What you will do
Having found the line that holds "At what coordinates should I click to accomplish: Select", give that line and all lines after it again, word for word, through the end of the data below.

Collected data
+ + +

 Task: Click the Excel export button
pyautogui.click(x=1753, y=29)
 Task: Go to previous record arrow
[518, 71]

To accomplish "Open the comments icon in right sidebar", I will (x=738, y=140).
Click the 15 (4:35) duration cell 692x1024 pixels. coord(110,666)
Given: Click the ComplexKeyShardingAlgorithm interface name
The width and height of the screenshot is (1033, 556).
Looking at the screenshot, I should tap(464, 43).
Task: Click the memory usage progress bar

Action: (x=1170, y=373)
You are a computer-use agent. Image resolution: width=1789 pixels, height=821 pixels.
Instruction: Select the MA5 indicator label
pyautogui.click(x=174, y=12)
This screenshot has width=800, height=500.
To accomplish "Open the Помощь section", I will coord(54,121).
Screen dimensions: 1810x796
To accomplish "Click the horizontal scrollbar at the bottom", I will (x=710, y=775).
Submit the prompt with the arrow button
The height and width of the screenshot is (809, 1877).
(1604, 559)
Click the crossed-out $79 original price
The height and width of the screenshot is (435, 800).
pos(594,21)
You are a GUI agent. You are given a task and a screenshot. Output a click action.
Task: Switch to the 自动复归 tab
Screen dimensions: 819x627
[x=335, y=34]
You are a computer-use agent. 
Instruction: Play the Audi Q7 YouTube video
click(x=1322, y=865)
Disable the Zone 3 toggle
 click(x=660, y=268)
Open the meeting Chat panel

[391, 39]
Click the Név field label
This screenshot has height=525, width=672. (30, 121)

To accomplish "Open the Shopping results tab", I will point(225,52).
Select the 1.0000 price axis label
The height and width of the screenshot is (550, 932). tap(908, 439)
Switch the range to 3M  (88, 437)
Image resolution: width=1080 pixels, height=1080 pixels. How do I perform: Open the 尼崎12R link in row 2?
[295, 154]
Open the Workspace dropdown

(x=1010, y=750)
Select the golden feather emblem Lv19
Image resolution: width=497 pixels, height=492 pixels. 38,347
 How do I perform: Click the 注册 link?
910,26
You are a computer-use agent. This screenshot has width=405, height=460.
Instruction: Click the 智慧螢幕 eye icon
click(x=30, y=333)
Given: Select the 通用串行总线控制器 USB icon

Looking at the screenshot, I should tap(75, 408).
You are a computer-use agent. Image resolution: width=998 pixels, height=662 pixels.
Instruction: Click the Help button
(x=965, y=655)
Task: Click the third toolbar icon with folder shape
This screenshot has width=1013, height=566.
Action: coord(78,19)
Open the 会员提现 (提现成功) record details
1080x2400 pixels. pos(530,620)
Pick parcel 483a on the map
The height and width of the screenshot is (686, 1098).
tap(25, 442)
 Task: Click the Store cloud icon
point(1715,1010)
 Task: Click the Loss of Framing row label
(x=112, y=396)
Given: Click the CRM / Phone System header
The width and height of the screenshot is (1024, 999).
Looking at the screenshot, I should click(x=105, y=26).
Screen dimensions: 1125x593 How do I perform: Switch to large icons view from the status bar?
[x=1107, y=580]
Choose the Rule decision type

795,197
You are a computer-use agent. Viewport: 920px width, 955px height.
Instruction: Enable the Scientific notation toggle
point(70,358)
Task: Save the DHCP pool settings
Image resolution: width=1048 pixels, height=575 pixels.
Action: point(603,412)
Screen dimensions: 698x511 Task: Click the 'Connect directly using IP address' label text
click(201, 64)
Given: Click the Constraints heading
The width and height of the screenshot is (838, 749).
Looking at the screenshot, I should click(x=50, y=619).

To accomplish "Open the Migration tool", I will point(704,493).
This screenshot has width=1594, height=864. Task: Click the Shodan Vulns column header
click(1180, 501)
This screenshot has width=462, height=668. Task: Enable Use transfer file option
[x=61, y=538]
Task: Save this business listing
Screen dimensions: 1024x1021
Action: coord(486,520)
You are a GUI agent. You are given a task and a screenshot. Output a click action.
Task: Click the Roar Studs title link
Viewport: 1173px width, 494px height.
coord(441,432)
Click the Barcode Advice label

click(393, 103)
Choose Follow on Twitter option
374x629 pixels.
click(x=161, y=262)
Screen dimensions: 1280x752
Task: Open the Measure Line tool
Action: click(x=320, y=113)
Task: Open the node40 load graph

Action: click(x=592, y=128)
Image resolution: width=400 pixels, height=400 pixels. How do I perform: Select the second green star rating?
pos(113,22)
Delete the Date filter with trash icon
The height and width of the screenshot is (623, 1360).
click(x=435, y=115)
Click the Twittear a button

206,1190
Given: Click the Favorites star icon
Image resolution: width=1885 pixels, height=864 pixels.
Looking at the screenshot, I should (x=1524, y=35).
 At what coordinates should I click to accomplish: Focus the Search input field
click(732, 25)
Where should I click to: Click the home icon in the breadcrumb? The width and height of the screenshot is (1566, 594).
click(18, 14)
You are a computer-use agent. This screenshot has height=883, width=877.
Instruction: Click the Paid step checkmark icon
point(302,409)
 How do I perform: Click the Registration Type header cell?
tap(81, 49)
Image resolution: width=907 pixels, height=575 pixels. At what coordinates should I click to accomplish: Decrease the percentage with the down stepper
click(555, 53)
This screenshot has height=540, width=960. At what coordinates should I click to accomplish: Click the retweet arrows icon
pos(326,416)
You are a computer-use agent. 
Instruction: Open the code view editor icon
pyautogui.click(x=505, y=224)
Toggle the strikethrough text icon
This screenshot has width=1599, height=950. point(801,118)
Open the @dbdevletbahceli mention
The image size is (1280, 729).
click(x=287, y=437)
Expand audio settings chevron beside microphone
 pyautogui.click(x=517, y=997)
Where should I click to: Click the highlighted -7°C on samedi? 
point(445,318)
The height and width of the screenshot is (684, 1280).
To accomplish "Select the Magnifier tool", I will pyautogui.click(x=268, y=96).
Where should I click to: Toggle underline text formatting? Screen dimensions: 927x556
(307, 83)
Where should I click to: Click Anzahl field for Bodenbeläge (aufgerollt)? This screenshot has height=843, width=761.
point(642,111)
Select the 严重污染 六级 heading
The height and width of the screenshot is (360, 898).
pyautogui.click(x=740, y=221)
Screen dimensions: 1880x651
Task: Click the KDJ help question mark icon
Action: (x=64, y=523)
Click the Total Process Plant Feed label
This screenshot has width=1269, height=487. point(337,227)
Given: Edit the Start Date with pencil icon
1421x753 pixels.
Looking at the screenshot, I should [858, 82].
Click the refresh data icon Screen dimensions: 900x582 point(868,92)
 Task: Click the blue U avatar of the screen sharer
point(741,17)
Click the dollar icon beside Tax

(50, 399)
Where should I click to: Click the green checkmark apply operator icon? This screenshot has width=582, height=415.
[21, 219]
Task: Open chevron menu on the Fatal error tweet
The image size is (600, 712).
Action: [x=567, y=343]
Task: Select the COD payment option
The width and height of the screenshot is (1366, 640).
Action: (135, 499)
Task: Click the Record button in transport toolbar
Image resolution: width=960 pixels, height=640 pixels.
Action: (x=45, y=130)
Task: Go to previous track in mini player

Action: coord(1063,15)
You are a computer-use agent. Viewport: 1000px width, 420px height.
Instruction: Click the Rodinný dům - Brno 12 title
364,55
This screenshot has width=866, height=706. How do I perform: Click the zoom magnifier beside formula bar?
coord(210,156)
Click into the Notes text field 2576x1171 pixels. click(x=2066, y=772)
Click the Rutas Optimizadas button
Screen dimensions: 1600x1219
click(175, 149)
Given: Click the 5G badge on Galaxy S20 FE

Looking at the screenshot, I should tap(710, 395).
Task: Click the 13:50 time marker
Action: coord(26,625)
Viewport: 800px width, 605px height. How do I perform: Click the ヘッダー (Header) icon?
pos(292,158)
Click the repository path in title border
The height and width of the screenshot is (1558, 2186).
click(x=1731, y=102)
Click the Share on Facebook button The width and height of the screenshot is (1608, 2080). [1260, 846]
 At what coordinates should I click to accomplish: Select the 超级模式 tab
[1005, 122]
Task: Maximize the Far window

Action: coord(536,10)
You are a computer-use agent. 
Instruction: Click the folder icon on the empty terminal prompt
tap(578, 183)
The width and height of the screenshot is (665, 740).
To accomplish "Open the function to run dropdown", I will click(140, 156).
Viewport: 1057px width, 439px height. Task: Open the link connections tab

+ + +

Answer to this task
 At what coordinates should I click to accomplish: Select the 超级模式 tab
[1005, 122]
Task: Maximize the Far window

Action: coord(536,10)
You are a computer-use agent. 
Instruction: Click the folder icon on the empty terminal prompt
tap(578, 183)
The width and height of the screenshot is (665, 740).
To accomplish "Open the function to run dropdown", I will click(140, 156).
Viewport: 1057px width, 439px height. Task: Open the link connections tab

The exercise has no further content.